Since the Fed began its pivot a year ago from the most dovish in history to the most hawkish in 40 years, it has lost all confidence in its ability to forecast inflation. This has forced them to drop virtually all forms of forward guidance, and the result is a myopic focus on each monthly inflation reading. Conducting monetary policy by looking only in the rear-view mirror, the Fed hopes to convincingly crush inflation by remaining hawkish until the trailing inflation prints show enough progress towards 2%. For a central bank that is as spooked as the Fed, this might seem like a prudent strategy, particularly if it’s meant to prevent a 1970’s style inflation shock, which lasted more than a decade and resulted in stop-start policy decisions. However, by setting policy using only trailing data, the Fed ignores the fact that monetary policy impacts the economy with a lag and that inflation typically decelerates AFTER the economy is already in a recession. For example, after the Global Financial Crisis in 2008, core inflation didn’t trough until 2 years later.
This begs the question: what if the Fed is making the same mistake it made a year ago, only in reverse? In its attempt to overcompensate for making a dovish policy error in 2021, could the Fed be overtightening in 2022 despite real-time evidence that the inflation fever might be breaking? In recent months, a mosaic of leading indicators has changed direction and is now signaling that disinflationary forces may be starting to take hold in the economy.
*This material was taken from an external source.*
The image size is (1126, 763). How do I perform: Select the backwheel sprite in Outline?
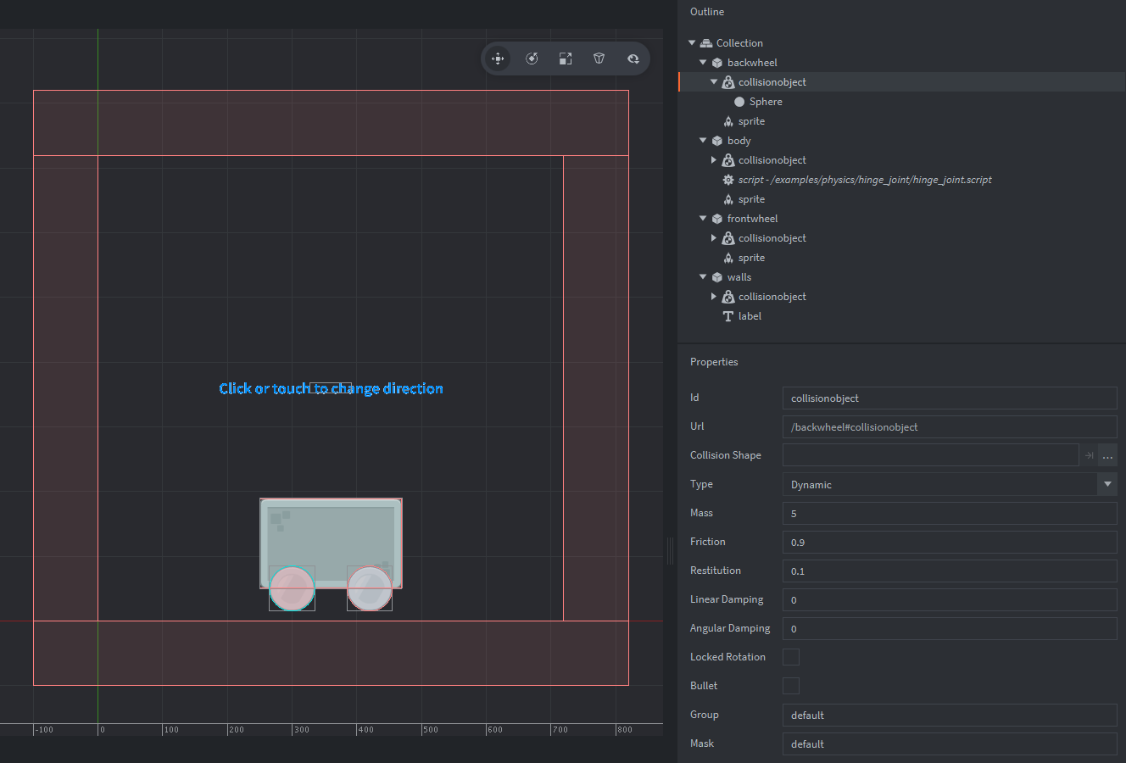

- There is preliminary evidence that wage growth is moderating. The monthly pace of Average Hourly Earnings peaked earlier this year and has since decelerated to a run-rate that isn’t far from where it peaked in the last two cycles. Additionally, fewer small businesses are planning on raising wages and job openings are starting to come down.
- Global supply chains appear to be healing. Wholesale and import prices are declining, commodity prices have fallen, supplier delivery times are shortening, inventory levels are normalizing, and shipping rates are cheapening.
- This dynamic most directly impacts the goods sector as healing supply chains, falling commodity prices, and a shift toward service spending has resulted in the start of a visible cooling of goods prices.
- Additionally, the fall in industrial and agricultural commodity prices since the spring will help moderate food and energy inflation, as well as serve as a suppressant on various non-commodity sectors, such as airfares and restaurants.
- There are also signs the housing market has started to cool with real-time readings of rent growth for new leases decelerating back to pre-COVID trends, which bodes well for Shelter CPI. That said, it is incredibly difficult to know when this weakness will feed into the official government data.
- Lastly, due to quirks in the way that Health Insurance CPI is calculated, it’s highly likely that this component will fall in price over the next 12 months after having been a massive contributor to Core CPI over the last year.
Taken all together, we can point to a plethora of subcomponents within the CPI basket that should be moderating.
Unfortunately, for the Fed, the last eighteen months have proven it’s important to be humble when forecasting inflation. Indeed, the Fed’s own humility has resulted in a purely data-dependent reaction function where forward looking indicators of inflation are effectively ignored in favor of emphasizing the trailing readings. And this has implications for markets: if they continue down this path, it ultimately means a slower response to weakening data, a greater risk of an even higher terminal rate, and a higher probability of larger and faster cuts down the road. They could always pivot away from this strategy, but if they choose to ignore the signs like our favorite horror movie characters, their efforts to stomp out inflation run the risk of overtightening policy and pushing the economy toward a hard landing.